Sen. Lisa Murkowski (R-Alaska) asked Thursday why former national security adviser John Bolton should not be called to testify during President Trump’s Senate impeachment trial, noting that conflicting accounts about Trump’s decision to delay U.S. aid to Ukraine “weighs in favor” of hearing from additional witnesses.
Murkowski, who is known for her independent streak, is considered a swing vote whether the Senate will call in witnesses like Bolton. Her question Thursday night, during the second day of a question and answer session, could signal where the senator stands.
“This dispute about material facts weighs in favor of calling additional witnesses with direct knowledge. Why should this body not call Ambassador Bolton,” Murkowski asked in a question poised to the White House defense team.
Murkowski noted in her question that U.S. Ambassador to the E.U. Gordon Sondland and Sen. Ron Johnson (R-Wis.), an ally of the president, have said Trump did not withhold $391 million in aid to Ukraine as leverage to press Kyiv to open politically beneficial investigations, including one into a 2020 political rival.
She then said that a New York Times report of Bolton’s unpublished manuscript that says the former Trump official was referring to a direct conversation the president about the aid suggests otherwise.

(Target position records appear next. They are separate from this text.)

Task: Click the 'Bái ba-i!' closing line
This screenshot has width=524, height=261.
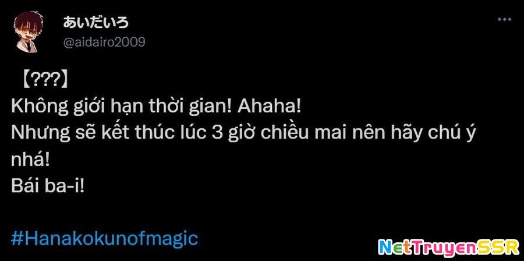Action: point(48,186)
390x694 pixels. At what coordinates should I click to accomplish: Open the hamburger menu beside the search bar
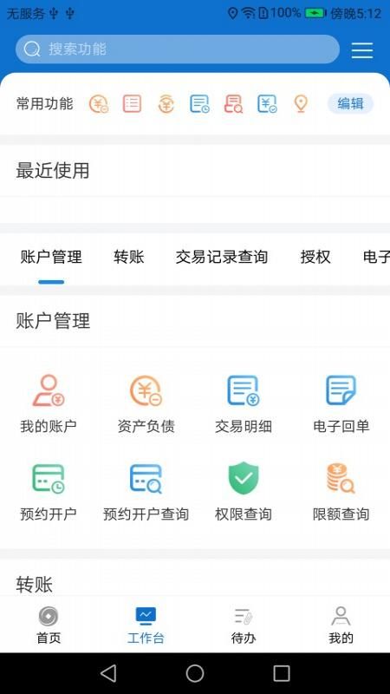point(362,50)
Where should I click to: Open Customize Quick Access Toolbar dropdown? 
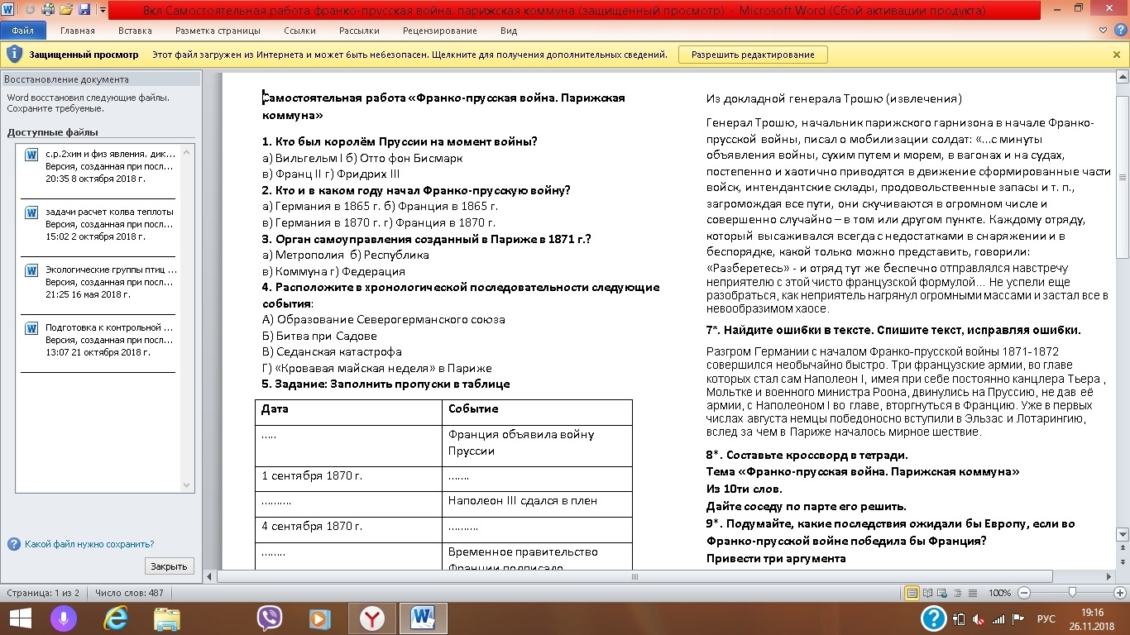point(102,11)
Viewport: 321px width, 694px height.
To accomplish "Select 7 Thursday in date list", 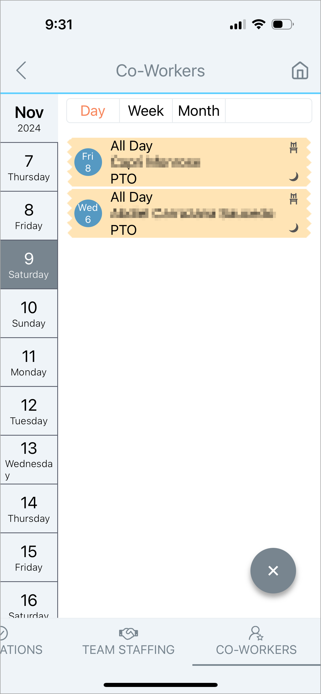I will (x=29, y=167).
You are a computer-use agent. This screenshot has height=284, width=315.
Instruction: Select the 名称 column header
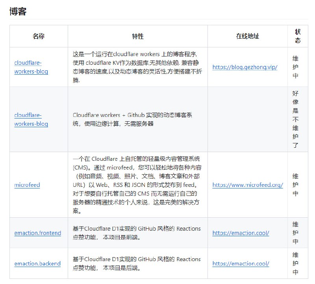click(38, 36)

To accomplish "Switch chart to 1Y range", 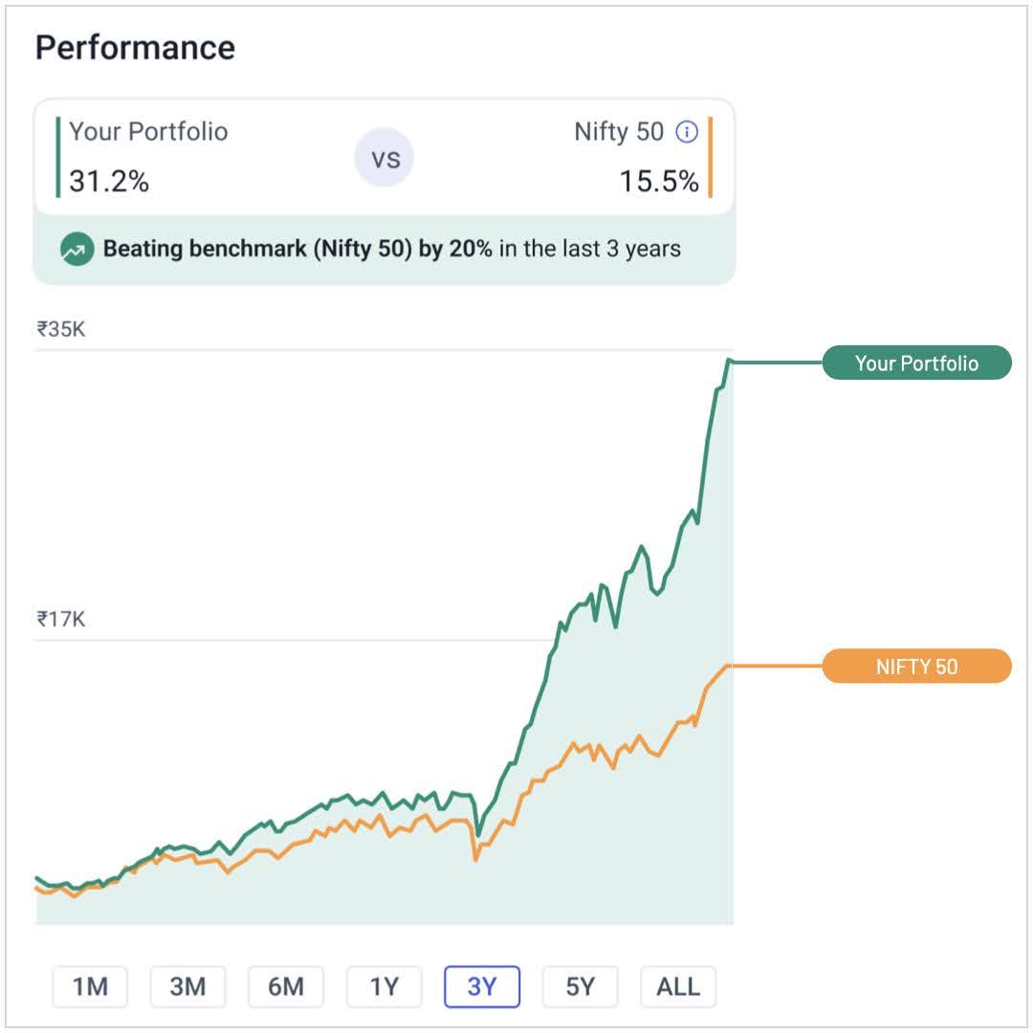I will click(385, 986).
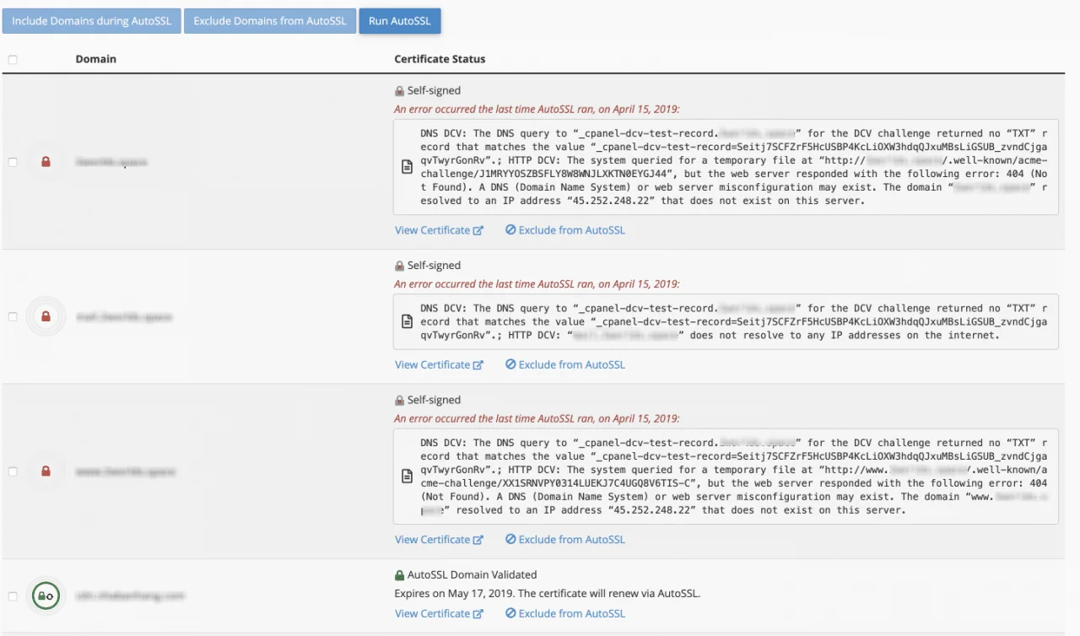1080x636 pixels.
Task: Toggle the select-all checkbox in table header
Action: (13, 60)
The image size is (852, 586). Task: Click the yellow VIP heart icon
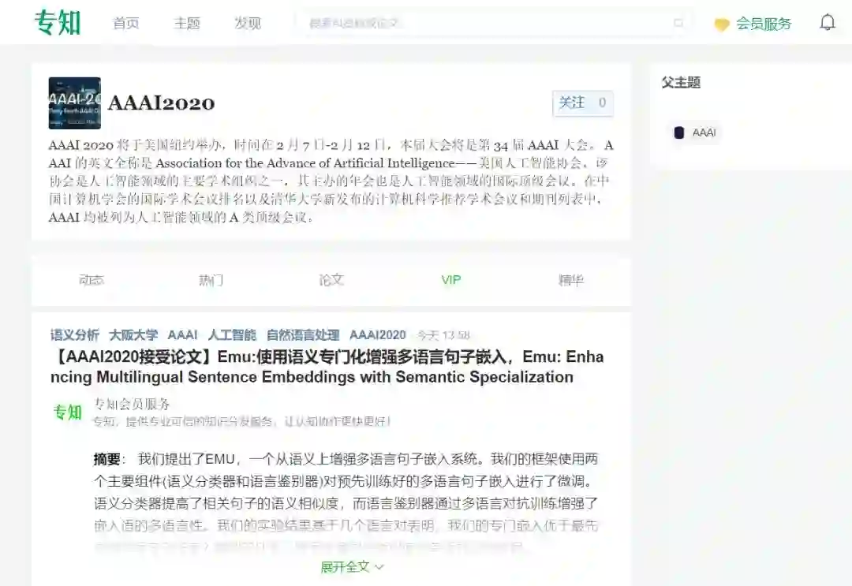(722, 24)
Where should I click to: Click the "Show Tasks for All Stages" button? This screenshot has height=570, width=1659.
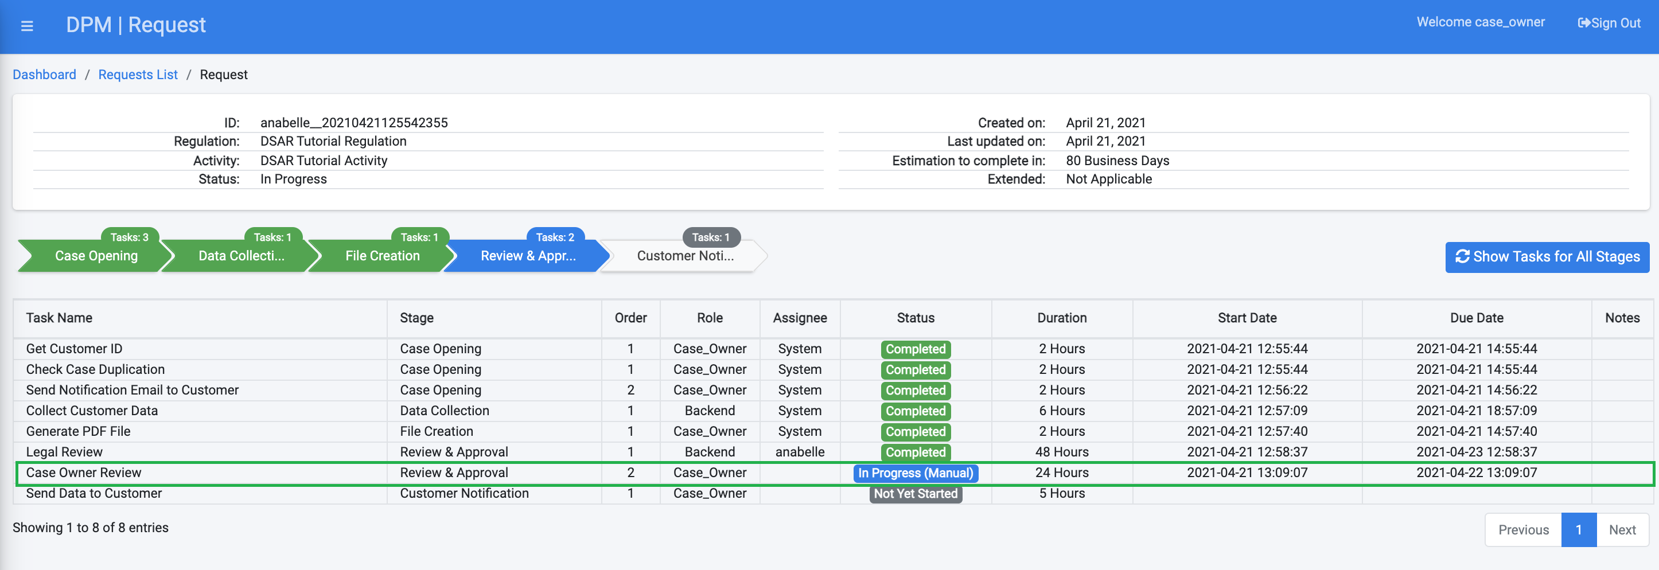tap(1546, 256)
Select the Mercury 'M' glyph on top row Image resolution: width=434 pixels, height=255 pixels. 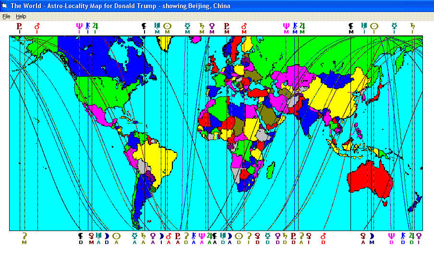click(188, 28)
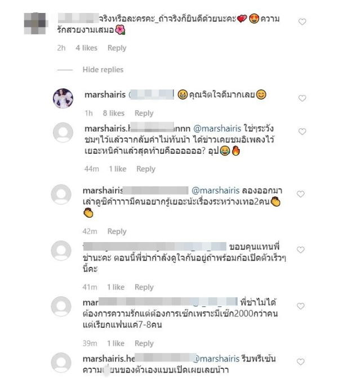
Task: Like the 39m ago reply heart
Action: [x=301, y=306]
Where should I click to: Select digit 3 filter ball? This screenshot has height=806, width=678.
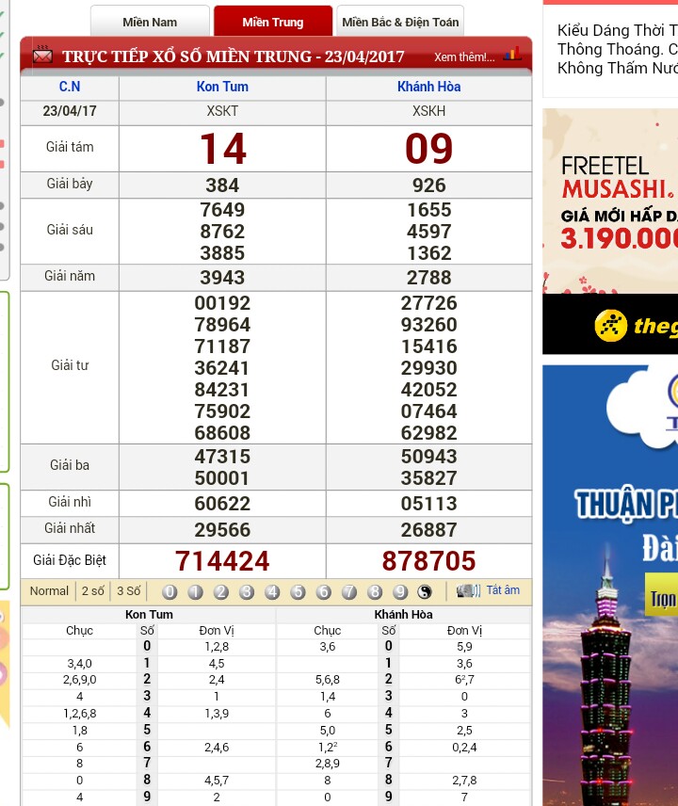(247, 592)

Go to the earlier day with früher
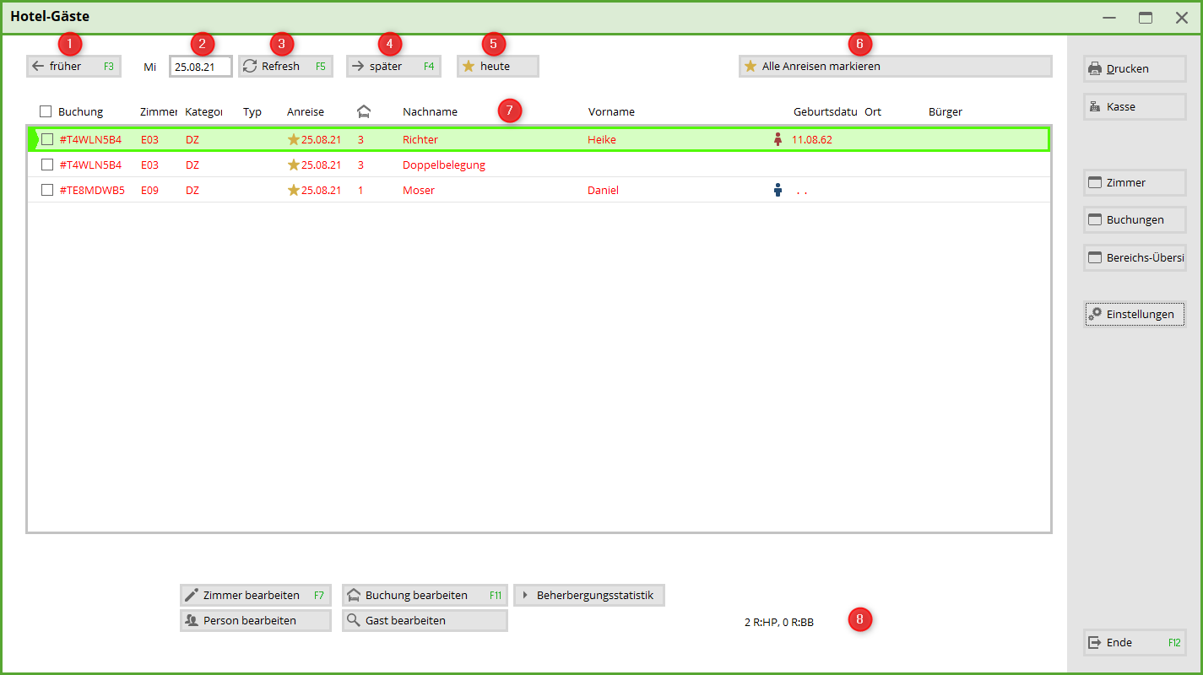coord(73,66)
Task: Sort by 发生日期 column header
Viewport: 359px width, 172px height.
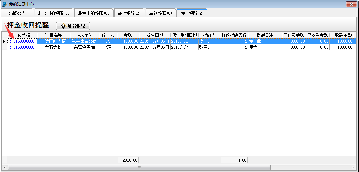Action: (x=154, y=35)
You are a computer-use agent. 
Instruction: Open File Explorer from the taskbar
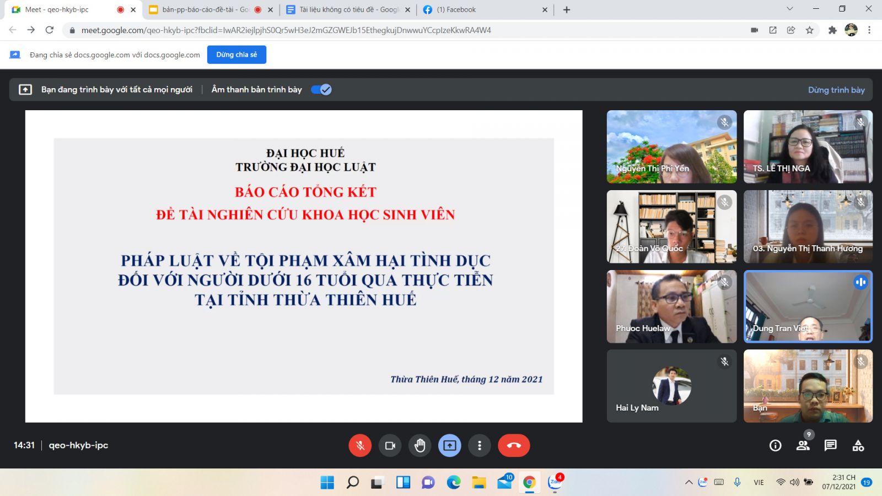[x=478, y=483]
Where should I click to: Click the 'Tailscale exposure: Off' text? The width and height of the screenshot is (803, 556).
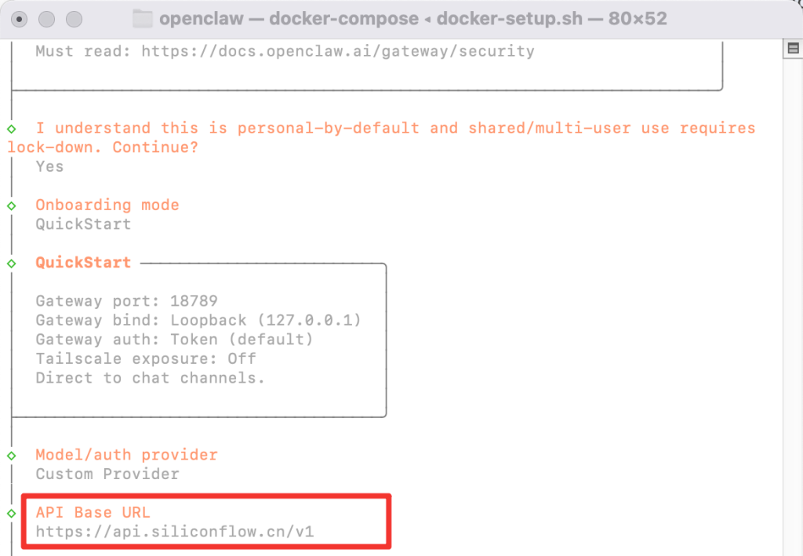point(145,358)
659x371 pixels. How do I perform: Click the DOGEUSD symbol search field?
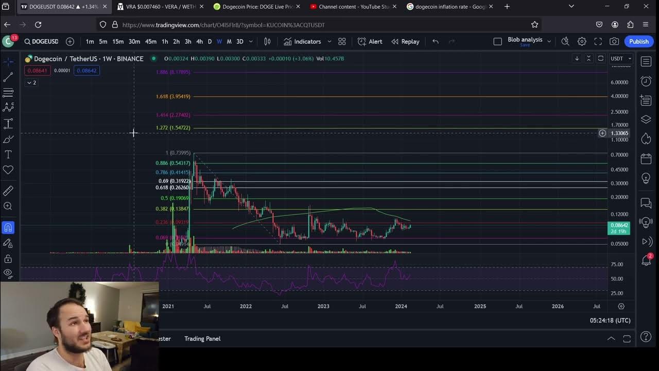pos(41,41)
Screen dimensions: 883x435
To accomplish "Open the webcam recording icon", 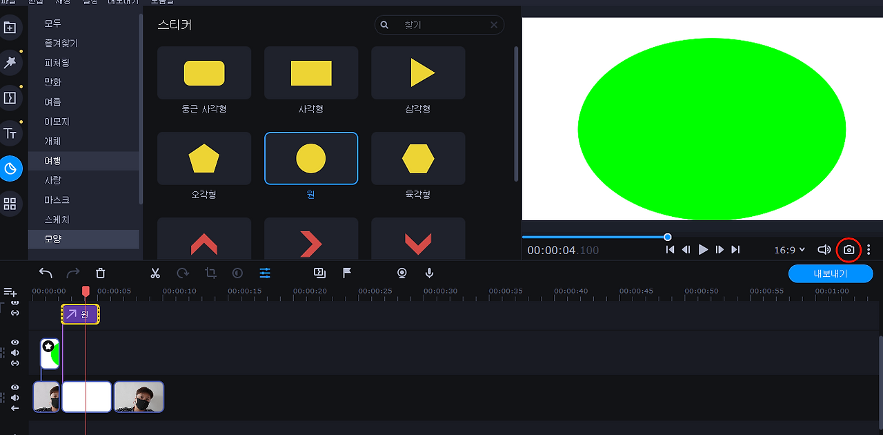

Patrick Philbin, a member of the president’s defense team, argued that the question is one of precedent: The House voted to impeach Trump before it collected all the evidence it wanted to use in the Senate trial.
“The most important consideration, I think, that this chamber has before it…has to do with the precedent that is established here for what kind of impeachment proceeding this body will accept from now going forward,” Philbin said, warning about setting the “new normal” for future presidential impeachment proceedings.
Philbin argued that the House should’ve pursued Bolton’s testimony, saying that putting the onus of calling in witnesses onto the upper chamber will do grave damage to the Senate as an institution.
Philbin was echoing a view used by Republicans who do not want to call in new witnesses.
Senate Majority Leader Mitch McConnell (R-Ky.) offered varying reasons why witnesses should not be called, arguing that the House should’ve pursued their testimony during Democrats’ impeachment inquiry rather than placing the responsibility on the Senate and claiming calling witnesses would extend the trial indefinitely.
Democrats, meanwhile, have shot back that the White House went to unprecedented heights to block witnesses — both current and former — from testifying.
And they add that Bolton’s lawyer made clear he would challenge a subpoena for his testimony, which would’ve locked them in a court battle for months — time Democrats say they did not have.
The matter is expected to be voted on on Friday. Democrats will need four Republicans to vote in favor of calling in witnesses – that is, if no Democrats defect from the party-line.